### [抜粋]

- - -

このとき「どのようなバランスを意図するか」が重要になる。旧来の「ゲームの破綻を防ぐ」バランス調整であれば極端に強すぎるカードやデッキを排除すればよかったが、「面白くする」バランス調整はゴールや基準が明らかになっていない。

一般的に「バランスが良い」状態はカードやデッキの強さが拮抗している状態とイメージされるが、それはカードやデッキの強さが極端に偏っている状態の「バランスが悪い」ため逆説的にイメージされているだけだ。強さの拮抗度がゲームの面白さと直結する根拠は全くない。(このことを「バランスが悪い方が面白い」と表現する人がいるが、この表現も拮抗度と面白さを単純に結び付けている点で正しくない)

積極的な事後調整やAIを利用した事前調整が普及したとき、この問題は深刻になる。ゲームデザイナーの関心はバランスを拮抗させる技法から、バランスがどの程度・どのように偏っているのが面白いのか、バランスの偏りにはどのような効果があるのかに移っていくだろう。
現在においても一部のタイトルには「盲目的なバランス調整」の兆候が見られる。「バランス調整手法」「バランス調整の目標設定」のうち前者が急速に発達したことによる悪影響を筆者は危惧している。

AI時代の課題2:どのようなカードを作るべきか

ここまではバランス調整、つまりカードやカードセットの案を具体化する手法に関する話だったが、「面白くする」ことを考えたとき、そもそもどのようなカードやデッキが面白いのか?という疑問が浮かぶ。

- - -

### [与えられた課題]
カードゲームのバランス調整を論じた抜粋を、最後の文に続けて書き継いでください。 ここに並ぶ項目は、抜粋とは別の出典から集められたものです。

### [項目一覧]
- - -

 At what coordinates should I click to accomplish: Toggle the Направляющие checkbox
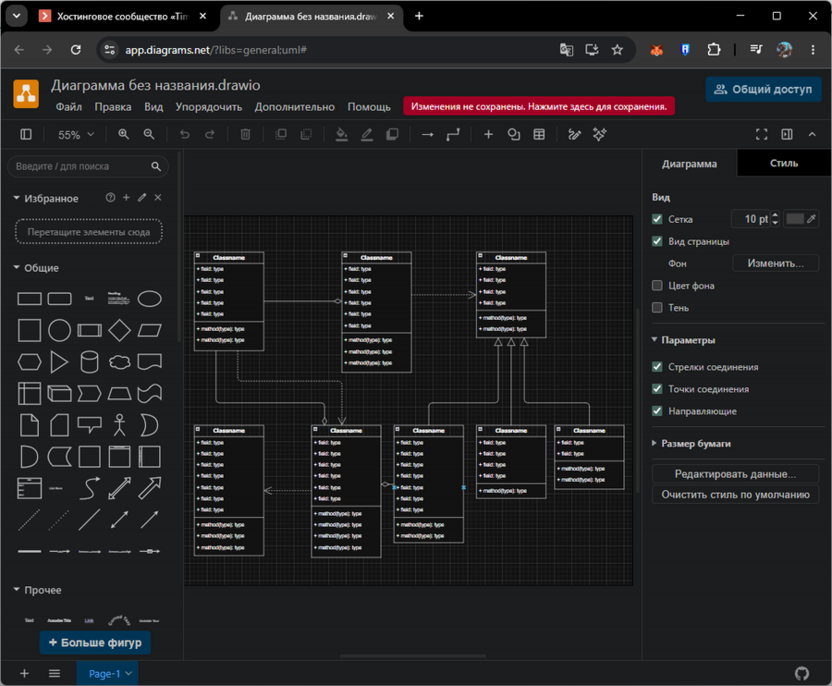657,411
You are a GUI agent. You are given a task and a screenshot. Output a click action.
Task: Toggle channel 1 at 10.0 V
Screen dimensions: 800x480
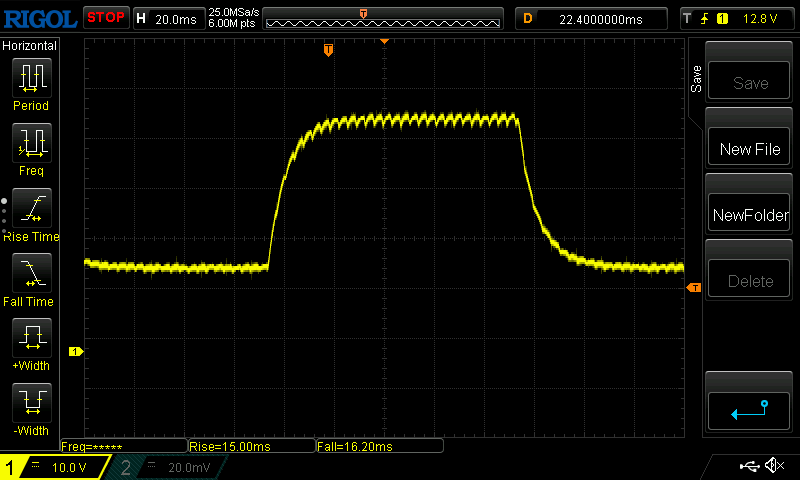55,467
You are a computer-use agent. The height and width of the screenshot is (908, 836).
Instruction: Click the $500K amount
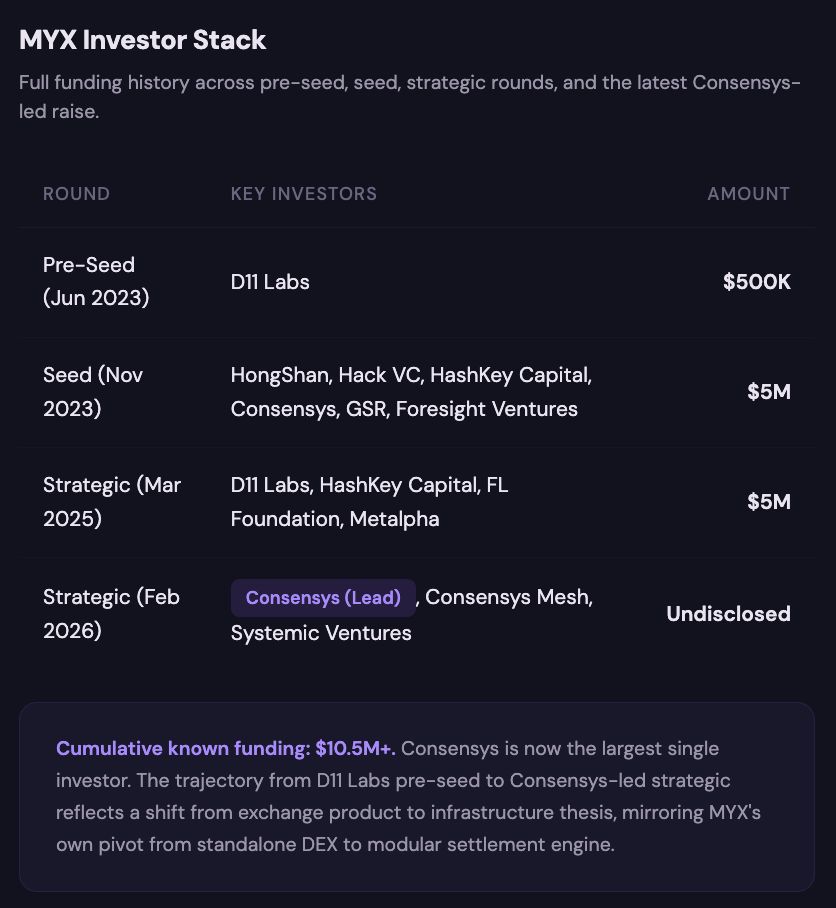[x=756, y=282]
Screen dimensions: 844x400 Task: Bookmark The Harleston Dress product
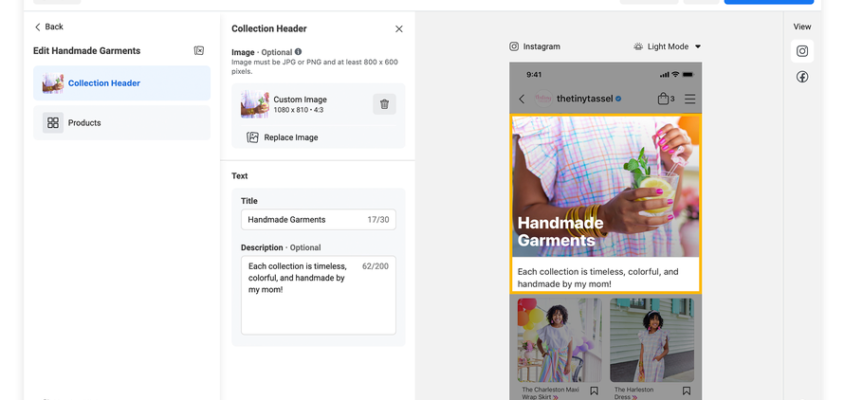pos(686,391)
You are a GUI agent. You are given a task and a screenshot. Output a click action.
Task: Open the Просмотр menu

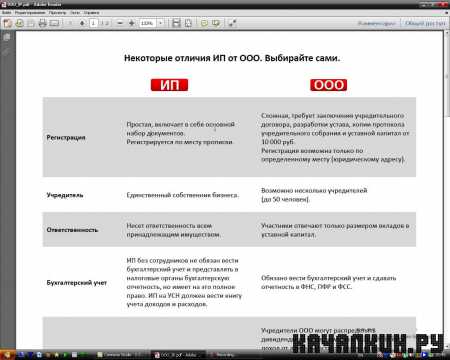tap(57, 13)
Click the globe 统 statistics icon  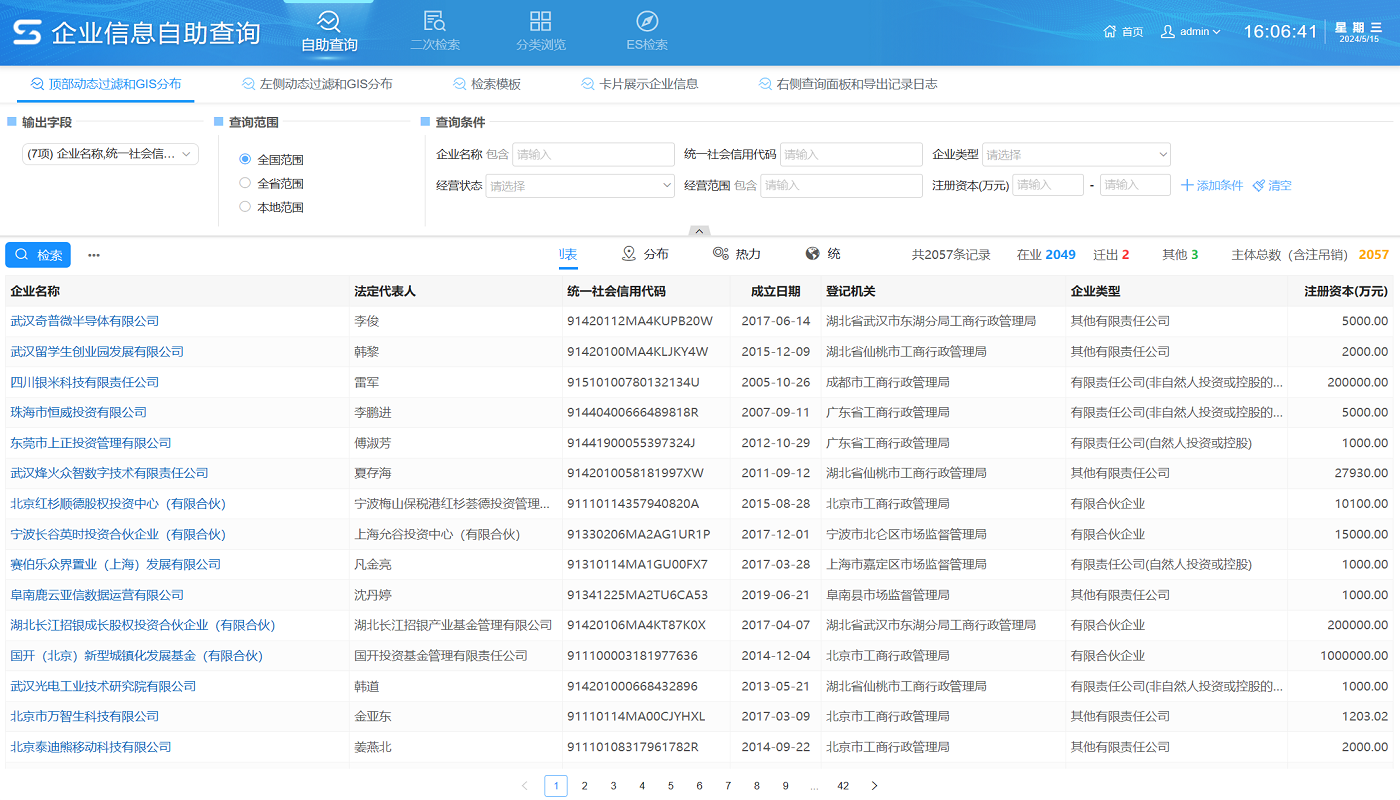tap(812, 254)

- - -

### [回答]
カードやカードセットの案を考える工程はバランス調整工程の上流にあり、カードゲーム・ボードゲームではデザインと呼ばれている。この工程はバランス調整・デベロップメントと比較してゲームデザイナーの経験知に依存する度合いが強く、より言語化・定量化されていない。

人間の創造性の象徴のようなカードデザイン工程を技術で支援・代替することは可能だろうか。糸口の一つとしてプレイヤーのクラスタリングがある。

Magic: The Gatheringの開発会社Wizards of the Coastはプレイヤーの心理特性をTimmy、Johnny、Spikeの3タイプに分類しており、それぞれを対象にしたカードを開発するよう努めている。
このペルソナ設定は心理学をゲームデザイナーの経験知に基いて応用した仮説だが、プレイヤーをカードやデッキの選択履歴に基づいてクラスタリングすることで、この仮説を検証・拡張できる可能性がある。

プレイヤーのクラスタリング・ペルソナ設定の事例にはTENTUPLAYによるMARVEL Future Fightのものがある。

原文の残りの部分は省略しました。